What needs to be done: Copy unchanged every line of the records from the one containing "Services (669, 36)" down to the one containing "Все характеристики (382, 530)", including both of those lines and nothing else.

■ ■ ■ ■ ■

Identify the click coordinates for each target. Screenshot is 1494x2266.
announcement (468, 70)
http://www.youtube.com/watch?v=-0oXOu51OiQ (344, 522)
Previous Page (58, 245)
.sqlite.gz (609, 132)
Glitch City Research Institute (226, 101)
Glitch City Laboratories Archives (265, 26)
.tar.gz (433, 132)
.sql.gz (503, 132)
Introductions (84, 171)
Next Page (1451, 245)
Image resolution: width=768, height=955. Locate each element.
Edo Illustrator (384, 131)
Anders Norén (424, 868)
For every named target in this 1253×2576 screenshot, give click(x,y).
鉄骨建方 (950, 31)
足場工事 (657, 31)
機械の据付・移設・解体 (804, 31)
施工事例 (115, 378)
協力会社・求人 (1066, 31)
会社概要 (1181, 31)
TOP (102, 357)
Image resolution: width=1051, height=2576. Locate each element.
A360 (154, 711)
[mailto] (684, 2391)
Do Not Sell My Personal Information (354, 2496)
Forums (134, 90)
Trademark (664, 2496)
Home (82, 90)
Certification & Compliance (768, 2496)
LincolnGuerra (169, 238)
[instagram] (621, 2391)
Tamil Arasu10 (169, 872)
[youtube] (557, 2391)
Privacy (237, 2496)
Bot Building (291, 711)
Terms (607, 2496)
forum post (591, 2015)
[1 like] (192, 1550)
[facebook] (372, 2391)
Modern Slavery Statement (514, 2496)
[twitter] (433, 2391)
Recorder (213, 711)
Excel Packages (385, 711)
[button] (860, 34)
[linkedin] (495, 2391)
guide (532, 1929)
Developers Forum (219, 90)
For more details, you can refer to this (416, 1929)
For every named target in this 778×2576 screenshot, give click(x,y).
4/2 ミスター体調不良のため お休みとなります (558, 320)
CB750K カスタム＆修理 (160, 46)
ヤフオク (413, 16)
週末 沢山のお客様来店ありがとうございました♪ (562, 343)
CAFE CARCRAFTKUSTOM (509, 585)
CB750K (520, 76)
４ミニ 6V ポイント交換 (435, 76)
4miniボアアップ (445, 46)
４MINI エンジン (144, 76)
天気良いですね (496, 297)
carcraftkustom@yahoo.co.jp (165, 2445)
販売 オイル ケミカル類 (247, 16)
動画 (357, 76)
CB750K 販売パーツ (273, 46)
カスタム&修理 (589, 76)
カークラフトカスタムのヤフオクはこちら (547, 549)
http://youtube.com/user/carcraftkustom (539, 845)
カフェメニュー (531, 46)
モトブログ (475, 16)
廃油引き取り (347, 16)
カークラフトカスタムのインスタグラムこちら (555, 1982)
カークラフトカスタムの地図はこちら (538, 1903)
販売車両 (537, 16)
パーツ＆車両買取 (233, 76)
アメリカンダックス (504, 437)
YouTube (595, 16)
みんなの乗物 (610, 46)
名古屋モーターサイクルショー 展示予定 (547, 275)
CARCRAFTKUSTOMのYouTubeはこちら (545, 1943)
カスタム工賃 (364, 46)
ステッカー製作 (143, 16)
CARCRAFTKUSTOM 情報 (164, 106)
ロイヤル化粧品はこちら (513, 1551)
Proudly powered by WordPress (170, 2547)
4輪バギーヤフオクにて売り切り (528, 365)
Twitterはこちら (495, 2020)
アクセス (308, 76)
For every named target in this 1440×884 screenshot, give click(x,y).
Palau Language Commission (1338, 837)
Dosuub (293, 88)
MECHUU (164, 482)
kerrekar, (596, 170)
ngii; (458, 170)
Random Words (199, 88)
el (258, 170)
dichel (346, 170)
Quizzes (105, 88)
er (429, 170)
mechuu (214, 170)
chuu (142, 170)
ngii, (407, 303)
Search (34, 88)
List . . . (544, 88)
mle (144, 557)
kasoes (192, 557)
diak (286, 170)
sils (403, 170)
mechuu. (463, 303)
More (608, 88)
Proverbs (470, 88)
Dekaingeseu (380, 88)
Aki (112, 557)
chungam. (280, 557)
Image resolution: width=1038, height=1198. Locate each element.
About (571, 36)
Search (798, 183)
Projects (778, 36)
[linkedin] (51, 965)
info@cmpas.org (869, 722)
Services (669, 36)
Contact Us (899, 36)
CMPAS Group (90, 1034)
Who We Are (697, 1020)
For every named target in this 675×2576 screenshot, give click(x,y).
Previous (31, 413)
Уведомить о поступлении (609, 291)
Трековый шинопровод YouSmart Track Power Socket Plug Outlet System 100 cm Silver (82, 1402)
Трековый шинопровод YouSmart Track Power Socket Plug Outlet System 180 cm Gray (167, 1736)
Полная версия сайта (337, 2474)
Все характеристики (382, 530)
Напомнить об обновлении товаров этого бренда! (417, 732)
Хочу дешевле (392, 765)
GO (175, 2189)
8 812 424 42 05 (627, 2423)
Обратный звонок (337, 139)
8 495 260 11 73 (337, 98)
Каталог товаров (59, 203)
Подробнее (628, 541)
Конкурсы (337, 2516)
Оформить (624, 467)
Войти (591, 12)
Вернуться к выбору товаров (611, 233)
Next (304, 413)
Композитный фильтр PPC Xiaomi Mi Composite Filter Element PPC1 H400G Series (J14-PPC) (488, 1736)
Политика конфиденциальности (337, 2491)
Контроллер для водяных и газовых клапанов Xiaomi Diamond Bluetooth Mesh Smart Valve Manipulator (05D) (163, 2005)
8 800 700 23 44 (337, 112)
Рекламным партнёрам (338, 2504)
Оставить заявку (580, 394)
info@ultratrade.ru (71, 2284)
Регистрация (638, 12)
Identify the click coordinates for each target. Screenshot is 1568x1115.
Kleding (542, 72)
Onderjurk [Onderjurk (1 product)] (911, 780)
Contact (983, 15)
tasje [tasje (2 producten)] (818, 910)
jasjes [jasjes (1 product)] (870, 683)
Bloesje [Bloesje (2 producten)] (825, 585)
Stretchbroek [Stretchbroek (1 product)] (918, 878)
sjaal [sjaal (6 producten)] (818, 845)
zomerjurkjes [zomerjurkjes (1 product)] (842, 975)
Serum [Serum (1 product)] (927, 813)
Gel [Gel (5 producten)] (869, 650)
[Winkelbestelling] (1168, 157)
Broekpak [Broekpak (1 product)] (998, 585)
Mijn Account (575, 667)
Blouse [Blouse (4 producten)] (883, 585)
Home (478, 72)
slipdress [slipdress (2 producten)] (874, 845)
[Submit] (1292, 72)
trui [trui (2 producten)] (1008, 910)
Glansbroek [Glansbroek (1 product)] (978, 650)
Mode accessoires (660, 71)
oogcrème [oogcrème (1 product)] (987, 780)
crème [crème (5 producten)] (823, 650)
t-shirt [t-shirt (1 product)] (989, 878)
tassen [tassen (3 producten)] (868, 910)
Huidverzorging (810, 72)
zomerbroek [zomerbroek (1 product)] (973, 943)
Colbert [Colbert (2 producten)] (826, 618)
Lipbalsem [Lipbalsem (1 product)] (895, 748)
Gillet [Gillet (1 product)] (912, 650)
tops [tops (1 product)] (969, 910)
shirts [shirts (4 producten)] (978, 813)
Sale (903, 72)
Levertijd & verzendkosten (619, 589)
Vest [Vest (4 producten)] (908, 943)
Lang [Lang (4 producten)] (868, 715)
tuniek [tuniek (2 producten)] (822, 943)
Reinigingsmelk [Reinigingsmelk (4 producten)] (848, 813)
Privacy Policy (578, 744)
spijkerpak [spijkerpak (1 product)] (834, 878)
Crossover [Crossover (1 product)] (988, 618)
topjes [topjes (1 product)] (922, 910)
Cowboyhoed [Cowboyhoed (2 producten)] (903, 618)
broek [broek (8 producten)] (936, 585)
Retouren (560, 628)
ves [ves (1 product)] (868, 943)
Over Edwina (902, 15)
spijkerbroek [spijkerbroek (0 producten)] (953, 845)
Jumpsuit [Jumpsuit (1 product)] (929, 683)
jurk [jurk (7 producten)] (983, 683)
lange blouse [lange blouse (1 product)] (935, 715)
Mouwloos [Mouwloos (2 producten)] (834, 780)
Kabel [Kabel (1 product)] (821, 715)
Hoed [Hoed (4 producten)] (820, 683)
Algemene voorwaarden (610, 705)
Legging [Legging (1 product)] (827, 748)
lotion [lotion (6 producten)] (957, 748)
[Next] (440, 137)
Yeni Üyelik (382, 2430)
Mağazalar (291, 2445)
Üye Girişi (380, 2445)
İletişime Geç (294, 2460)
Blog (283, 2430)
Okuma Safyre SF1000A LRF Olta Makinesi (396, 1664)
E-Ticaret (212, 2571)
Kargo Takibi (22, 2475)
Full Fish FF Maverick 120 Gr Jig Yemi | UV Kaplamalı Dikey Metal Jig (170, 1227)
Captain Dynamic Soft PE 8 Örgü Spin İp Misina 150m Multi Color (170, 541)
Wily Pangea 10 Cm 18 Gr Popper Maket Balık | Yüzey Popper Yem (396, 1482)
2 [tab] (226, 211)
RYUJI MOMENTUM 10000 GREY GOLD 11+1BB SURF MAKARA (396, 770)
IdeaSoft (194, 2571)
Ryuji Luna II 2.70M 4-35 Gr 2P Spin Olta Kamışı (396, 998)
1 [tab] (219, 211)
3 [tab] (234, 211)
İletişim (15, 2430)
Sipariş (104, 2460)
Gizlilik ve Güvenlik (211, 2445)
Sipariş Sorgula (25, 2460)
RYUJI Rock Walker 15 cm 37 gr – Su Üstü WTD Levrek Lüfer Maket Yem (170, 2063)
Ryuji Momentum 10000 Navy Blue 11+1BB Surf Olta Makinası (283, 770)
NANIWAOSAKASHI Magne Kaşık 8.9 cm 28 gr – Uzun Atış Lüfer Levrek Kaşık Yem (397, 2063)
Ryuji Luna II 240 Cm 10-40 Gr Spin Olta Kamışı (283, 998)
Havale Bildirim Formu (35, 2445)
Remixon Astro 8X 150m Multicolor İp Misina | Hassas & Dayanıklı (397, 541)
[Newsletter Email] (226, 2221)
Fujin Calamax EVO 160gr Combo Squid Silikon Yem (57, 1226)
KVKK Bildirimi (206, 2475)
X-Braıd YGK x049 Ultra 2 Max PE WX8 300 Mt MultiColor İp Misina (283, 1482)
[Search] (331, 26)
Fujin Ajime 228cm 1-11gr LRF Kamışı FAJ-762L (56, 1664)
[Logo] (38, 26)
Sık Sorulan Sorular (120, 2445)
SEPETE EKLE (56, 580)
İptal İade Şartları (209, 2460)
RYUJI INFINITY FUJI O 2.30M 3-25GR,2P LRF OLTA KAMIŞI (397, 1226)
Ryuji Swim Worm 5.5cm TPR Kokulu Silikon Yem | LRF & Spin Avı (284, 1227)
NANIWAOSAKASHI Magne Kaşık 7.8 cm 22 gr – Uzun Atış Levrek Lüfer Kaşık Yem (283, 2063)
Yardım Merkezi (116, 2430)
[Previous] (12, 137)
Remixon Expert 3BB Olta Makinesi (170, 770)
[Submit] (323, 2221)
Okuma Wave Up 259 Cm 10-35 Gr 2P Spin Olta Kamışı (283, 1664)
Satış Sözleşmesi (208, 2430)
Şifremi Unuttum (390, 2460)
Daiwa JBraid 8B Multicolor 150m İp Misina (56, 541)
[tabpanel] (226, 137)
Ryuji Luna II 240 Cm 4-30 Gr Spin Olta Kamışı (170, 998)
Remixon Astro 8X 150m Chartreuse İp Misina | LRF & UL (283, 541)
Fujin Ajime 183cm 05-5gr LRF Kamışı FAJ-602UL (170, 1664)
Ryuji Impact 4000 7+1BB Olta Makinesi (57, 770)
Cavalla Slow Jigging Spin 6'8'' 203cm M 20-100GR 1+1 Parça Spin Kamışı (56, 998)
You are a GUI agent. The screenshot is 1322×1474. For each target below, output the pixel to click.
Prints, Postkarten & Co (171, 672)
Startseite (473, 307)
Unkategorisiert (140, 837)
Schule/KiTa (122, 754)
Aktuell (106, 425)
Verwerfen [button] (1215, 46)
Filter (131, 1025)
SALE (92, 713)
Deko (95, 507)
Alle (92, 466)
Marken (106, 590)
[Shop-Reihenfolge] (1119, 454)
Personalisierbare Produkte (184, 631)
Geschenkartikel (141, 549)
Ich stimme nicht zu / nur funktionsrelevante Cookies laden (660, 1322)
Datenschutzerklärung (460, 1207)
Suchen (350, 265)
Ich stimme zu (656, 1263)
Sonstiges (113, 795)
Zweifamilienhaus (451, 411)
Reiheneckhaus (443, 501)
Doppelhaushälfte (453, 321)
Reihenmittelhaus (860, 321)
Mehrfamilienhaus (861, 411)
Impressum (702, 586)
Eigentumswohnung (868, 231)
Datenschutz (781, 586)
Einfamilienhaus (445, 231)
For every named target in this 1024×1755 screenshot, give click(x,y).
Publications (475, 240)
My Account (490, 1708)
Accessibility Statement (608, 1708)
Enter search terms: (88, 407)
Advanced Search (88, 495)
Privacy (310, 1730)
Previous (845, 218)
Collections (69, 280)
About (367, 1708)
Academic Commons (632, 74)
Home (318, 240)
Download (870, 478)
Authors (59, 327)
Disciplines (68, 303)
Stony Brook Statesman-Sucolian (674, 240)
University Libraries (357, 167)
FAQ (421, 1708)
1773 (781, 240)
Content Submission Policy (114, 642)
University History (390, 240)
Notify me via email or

■ ■ ■ ■ ■

Task output:
Services (669, 36)
Contact Us (899, 36)
CMPAS Group (90, 1034)
Who We Are (697, 1020)
For every named target in this 675×2576 screenshot, give click(x,y).
Previous (31, 413)
Уведомить о поступлении (609, 291)
Трековый шинопровод YouSmart Track Power Socket Plug Outlet System 100 cm Silver (82, 1402)
Трековый шинопровод YouSmart Track Power Socket Plug Outlet System 180 cm Gray (167, 1736)
Полная версия сайта (337, 2474)
Все характеристики (382, 530)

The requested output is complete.